● **How to complete this task**
Find the line containing "Click the tree's". Retype it and every later line of the records exactly, leaving out pictures.

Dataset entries
• • • •

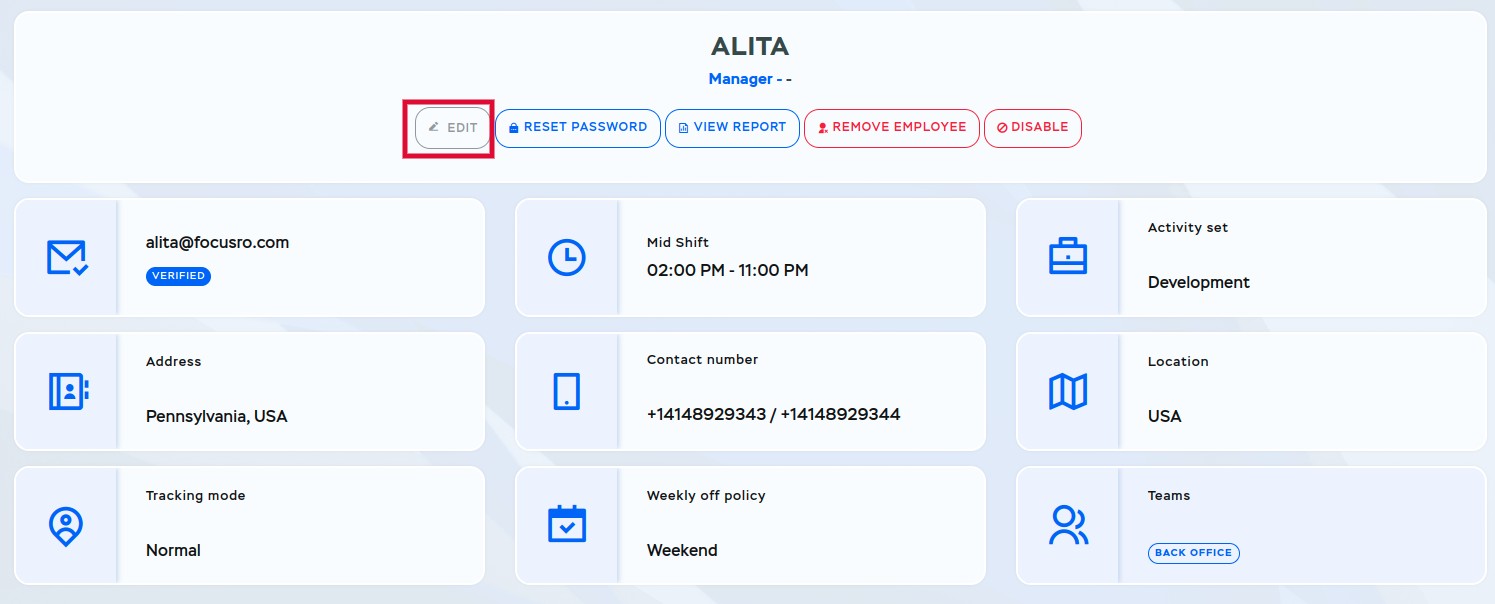Click the map Location icon
The width and height of the screenshot is (1495, 604).
(1068, 391)
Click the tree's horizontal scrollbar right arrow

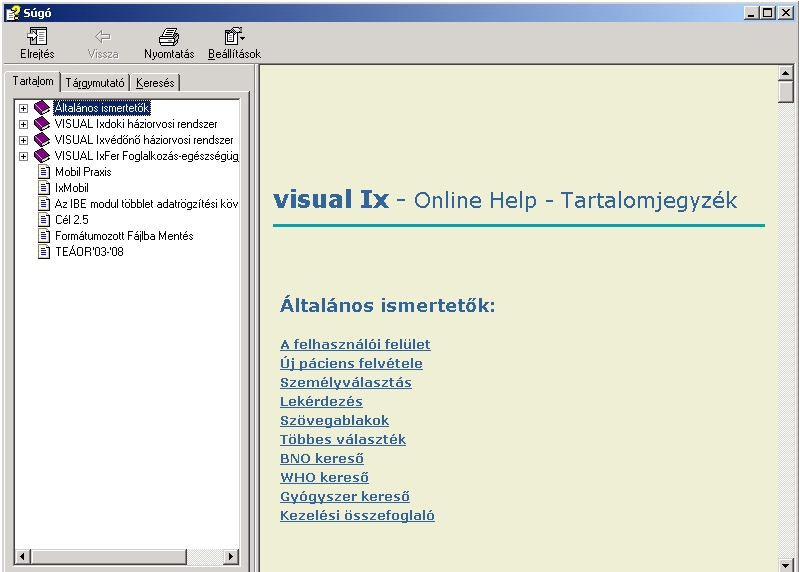(231, 556)
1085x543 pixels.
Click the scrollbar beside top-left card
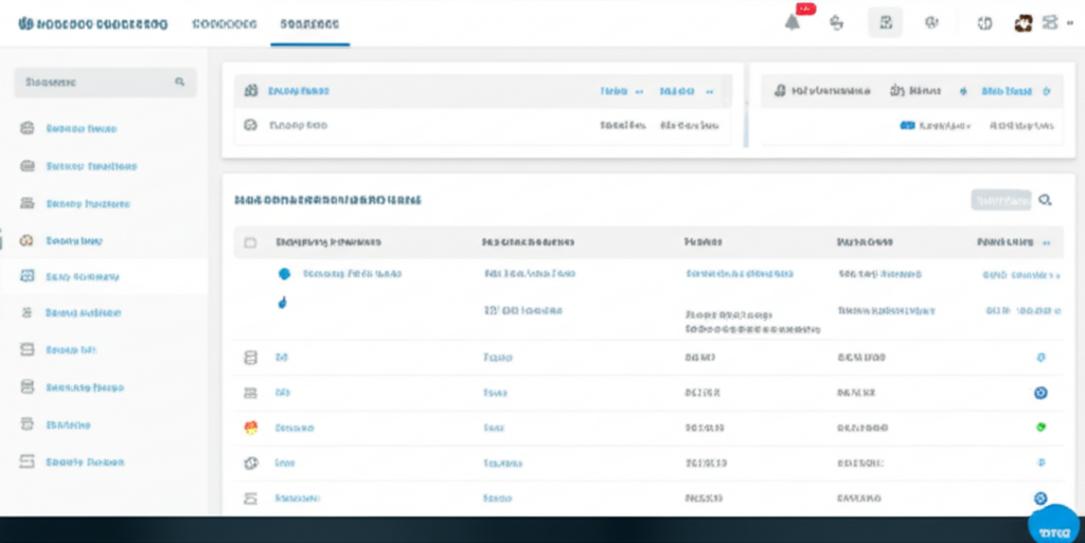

• • • •

● **Solution to this exercise**
Click the tree's horizontal scrollbar right arrow

(231, 556)
1085x543 pixels.
Click the scrollbar beside top-left card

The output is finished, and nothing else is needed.